Para hacerles más fácil esa disposición a tomar la cruz, el Señor les recuerda que el va por delante. Llevar la cruz “detrás de mí”. Esta es la clave para superar el escándalo y el temor que nos suscita la cruz. Tú, Señor, la llevas delante de mí. Nunca estoy sólo ante el misterio de la Cruz, de cualquier forma de sufrimiento. “Soporta conmigo los sufrimientos por el Evangelio (2 Tim 1, 8). No se trata de una vana exhortación a soportar los sufrimientos. No, es una invitación a entrar más profundamente en la vocación cristiana, que nos pertenece a todos por el bautismo. No hay ningún mal por afrontar, que Cristo no afronte con nosotros. No hay ningún enemigo al que Cristo no haya vencido ya por nosotros. No hay ninguna cruz que llevar, que Cristo no haya llevado ya por nosotros, y que no lleve ahora con nosotros.
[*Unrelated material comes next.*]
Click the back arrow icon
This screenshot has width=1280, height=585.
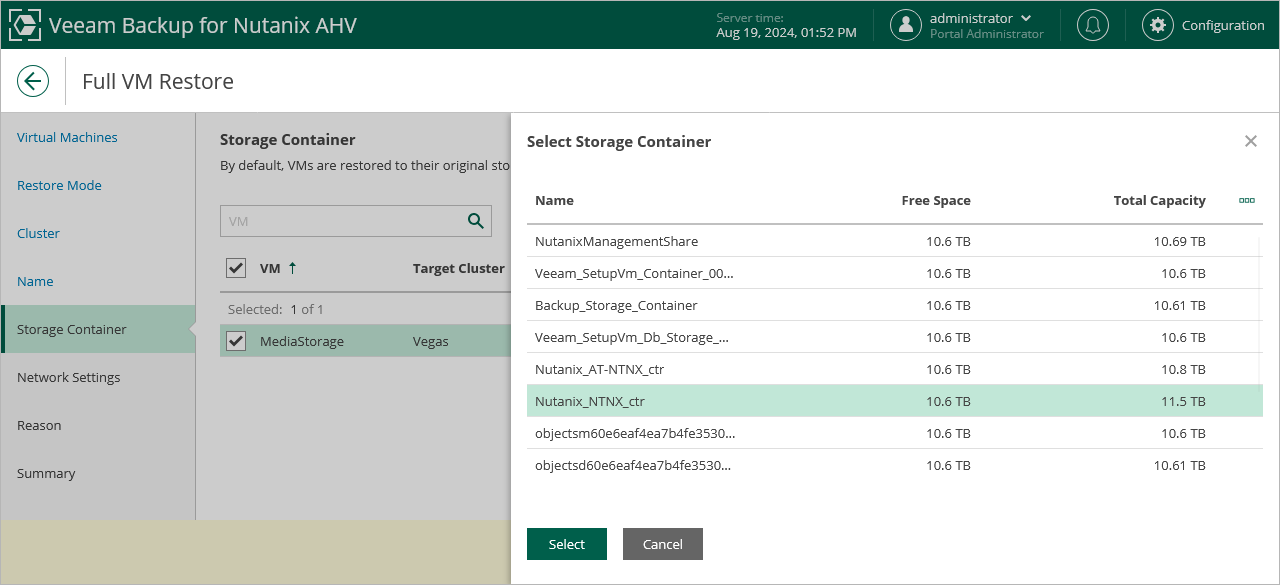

En la extremidad de toda cruz encontramos la vida nueva en el Espíritu Santo, la vida nueva que alcanzará su plenitud en la resurrección” (Juan Pablo II, Homilía en Baltimore, 8-X-1995). Las contrariedades, el dolor, la humillación,… si el Señor las permite, son una caricia de Dios. Hemos de recibirlas con alegría, que es compatible con el dolor y las lágrimas, y el sufrimiento.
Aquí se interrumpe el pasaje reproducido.